LANDMARK COMMUNITY NEWSPAPERS, INC., a Virginia corporation; LANDMARK COMMUNITY NEWSPAPERS OF COLORADO, INC., a Colorado corporation, Defendants-Appellees.

No. 08-1263

United States Court of Appeals, Tenth Circuit

July 7, 2009

(D. Ct. No. 1:07-CV-00170-RPM-CBS) (D. Colo.)

Before BRISCOE, BRORBY, and McCONNELL, Circuit Judges.

ORDER AND JUDGMENT[*]

WADE BRORBY, United States Circuit Judge

Appellant Russell A. Puls Jr. appeals the district court's grant of summary judgment in favor of Appellees Landmark Community Newspapers, Inc. and Landmark Community Newspapers of Colorado, Inc. (collectively referred to as LCNI) in a dispute over their alleged breach of a severance of employment agreement with Mr. Puls and intentional interference with his at-will employment contract with Trader Publishing Company (Trader). On appeal, Mr. Puls alleges issues of material fact exist as to whether Trader is an affiliate or affiliated entity of LCNI under the terms of the severance agreement; and, even if it is an affiliate, whether the severance agreement prevented LCNI representatives from providing Trader representatives a negative employment reference about him. LCNI argues in support of summary judgment, claiming no issue of material fact exists because Trader is an affiliate of LCNI so Trader is a party to the severance agreement at issue and, therefore, LCNI could give a negative employment reference to Trader without breaching the terms of the severance agreement or intentionally interfering with Mr. Puls's at-will employment contract with Trader. We exercise jurisdiction under 28 U.S.C. § 1291 and affirm the district court's grant of summary judgment in favor of LCNI.1

I. Factual Background

The following facts are undisputed by the parties. Mr. Puls is a resident of Jefferson County, Colorado. Individually, Landmark Community Newspapers, Inc. is a Virginia corporation and Landmark Community Newspapers of Colorado, Inc. is a Colorado corporation; both are wholly-owned subsidiaries of Landmark Communications, Inc. (Landmark) which has its place of business in Virginia and is a privately-held media corporation with multiple ownership interests in newspapers, classified publications, and other communications industries. Landmark owns 100% of LCNI's shares. LCNI employed Mr. Puls as an advertising sales director for one of its Colorado publications, Evergreen Newspapers, from July 2001 until August 26, 2005, when it fired him.

After LCNI fired Mr.
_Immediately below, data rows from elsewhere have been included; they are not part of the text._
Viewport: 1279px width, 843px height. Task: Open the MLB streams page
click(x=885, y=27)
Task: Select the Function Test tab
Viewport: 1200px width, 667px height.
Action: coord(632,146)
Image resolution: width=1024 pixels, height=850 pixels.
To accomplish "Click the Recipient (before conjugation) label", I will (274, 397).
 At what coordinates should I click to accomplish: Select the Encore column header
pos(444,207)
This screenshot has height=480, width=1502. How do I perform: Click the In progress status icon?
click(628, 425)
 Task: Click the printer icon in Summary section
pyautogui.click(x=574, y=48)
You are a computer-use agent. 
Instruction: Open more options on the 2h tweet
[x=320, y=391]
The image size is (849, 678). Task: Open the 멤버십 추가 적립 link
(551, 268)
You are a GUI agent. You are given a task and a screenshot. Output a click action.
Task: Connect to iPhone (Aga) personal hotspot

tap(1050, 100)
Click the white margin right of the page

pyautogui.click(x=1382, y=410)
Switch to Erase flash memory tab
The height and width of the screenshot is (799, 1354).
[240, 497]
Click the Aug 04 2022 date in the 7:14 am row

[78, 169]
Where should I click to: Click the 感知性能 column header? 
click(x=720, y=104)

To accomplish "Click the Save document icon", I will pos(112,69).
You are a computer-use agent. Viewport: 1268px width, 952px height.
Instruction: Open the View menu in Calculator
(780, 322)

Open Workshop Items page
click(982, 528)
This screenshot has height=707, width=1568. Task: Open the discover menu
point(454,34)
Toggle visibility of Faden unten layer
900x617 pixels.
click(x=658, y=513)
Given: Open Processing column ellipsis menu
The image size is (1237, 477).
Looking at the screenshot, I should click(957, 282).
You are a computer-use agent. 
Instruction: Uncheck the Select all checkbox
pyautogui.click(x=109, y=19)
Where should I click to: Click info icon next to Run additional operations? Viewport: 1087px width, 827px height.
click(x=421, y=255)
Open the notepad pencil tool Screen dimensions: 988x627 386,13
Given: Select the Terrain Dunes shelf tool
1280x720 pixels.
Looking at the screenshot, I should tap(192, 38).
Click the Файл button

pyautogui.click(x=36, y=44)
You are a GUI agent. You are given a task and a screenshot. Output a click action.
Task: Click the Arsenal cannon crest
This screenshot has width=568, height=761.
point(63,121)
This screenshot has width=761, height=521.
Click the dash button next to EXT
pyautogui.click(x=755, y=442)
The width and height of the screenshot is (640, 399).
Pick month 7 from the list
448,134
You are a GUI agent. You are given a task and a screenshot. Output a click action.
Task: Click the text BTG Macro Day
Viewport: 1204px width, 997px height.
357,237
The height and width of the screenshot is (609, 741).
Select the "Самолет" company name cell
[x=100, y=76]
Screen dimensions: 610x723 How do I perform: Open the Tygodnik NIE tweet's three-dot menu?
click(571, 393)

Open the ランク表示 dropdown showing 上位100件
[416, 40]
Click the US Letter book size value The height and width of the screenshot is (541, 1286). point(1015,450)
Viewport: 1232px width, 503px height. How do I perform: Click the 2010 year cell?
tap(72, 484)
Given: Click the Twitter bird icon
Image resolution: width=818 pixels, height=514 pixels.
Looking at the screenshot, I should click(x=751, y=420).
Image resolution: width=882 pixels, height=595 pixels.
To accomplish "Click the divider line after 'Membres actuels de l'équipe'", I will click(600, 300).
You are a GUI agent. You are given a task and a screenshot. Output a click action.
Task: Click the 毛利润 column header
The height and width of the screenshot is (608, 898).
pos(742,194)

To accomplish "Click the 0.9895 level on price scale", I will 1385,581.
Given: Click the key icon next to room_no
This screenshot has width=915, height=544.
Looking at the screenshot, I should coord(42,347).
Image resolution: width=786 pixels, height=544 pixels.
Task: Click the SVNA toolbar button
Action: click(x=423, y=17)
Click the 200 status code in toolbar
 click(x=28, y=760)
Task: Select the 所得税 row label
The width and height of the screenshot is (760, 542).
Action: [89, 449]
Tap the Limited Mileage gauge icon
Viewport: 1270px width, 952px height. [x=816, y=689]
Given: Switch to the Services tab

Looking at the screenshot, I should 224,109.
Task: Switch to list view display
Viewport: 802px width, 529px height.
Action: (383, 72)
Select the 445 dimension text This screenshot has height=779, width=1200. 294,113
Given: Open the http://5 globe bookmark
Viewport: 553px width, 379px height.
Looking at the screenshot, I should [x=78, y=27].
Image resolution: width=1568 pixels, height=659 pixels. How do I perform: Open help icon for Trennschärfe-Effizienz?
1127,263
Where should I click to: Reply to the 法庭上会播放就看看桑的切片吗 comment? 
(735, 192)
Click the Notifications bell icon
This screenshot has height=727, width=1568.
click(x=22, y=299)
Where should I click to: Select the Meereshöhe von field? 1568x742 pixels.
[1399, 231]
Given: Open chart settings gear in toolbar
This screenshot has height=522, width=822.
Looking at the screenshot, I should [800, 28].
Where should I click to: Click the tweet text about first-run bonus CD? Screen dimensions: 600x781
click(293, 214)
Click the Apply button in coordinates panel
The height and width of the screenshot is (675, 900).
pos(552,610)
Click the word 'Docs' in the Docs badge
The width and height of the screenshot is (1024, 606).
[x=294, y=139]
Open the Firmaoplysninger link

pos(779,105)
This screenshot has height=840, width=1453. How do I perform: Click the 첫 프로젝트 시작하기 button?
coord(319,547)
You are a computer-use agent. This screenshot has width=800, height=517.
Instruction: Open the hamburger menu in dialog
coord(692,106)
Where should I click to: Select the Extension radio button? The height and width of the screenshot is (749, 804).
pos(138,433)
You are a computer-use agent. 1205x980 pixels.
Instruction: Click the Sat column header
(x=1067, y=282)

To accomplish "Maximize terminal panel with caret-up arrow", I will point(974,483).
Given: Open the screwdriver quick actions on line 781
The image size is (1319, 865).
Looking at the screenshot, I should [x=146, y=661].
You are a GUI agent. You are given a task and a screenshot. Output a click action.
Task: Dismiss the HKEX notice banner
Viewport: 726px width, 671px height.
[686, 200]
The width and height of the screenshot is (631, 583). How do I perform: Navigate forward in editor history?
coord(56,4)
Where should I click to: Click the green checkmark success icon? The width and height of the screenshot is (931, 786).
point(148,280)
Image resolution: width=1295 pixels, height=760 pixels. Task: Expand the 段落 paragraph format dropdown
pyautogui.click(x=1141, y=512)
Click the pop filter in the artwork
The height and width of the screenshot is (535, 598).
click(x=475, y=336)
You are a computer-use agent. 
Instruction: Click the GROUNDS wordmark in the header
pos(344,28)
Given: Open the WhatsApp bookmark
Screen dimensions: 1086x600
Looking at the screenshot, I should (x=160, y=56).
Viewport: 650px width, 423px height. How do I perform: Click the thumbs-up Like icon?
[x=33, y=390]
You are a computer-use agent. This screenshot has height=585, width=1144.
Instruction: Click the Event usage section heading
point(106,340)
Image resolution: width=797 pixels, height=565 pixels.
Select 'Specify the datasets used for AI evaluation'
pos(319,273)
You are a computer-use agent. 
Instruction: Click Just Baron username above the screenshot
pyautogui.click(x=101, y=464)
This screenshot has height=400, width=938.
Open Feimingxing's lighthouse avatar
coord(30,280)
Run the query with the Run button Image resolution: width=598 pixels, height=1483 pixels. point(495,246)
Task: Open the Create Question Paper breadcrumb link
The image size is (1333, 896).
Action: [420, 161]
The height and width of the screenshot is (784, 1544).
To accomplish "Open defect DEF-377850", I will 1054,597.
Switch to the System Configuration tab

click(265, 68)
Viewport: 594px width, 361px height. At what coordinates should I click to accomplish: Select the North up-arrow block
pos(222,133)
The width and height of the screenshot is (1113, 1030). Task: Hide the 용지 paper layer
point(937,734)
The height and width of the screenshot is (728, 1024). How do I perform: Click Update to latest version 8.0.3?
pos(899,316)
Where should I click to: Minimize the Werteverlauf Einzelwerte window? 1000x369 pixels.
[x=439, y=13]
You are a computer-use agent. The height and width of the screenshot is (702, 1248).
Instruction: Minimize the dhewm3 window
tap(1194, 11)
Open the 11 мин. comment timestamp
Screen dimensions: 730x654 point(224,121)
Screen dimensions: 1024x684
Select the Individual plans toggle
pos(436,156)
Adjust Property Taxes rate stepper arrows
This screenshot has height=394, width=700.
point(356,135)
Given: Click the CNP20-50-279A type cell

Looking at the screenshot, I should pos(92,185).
Puls, the parties disputed the reasons for his termination, with Mr. Puls contending it constituted retaliation for his complaints against the publisher, whom he allegedly observed making overt sexual and demeaning comments to female employees, while LCNI asserted it resulted from his alleged unethical advertising tactics in two ad campaigns.2 For the purpose of avoiding litigation over the reasons for his termination, the parties agreed to enter into a severance agreement dated October 17, 2005. The severance agreement stated it was:

[M]ade between Russell A. Puls Jr. ("Puls") and "Landmark Community Newspapers, Inc., Landmark Community Publications, Inc., their past, present, and future agents, employees, directors, officers, shareholders, affiliates, insurers, reinsurers, affiliated corporations or other entities, successors in interest, and newspapers (included but not limited to the newspapers referred to as Evergreen Newspapers) (referred to herein collectively as "LCNI").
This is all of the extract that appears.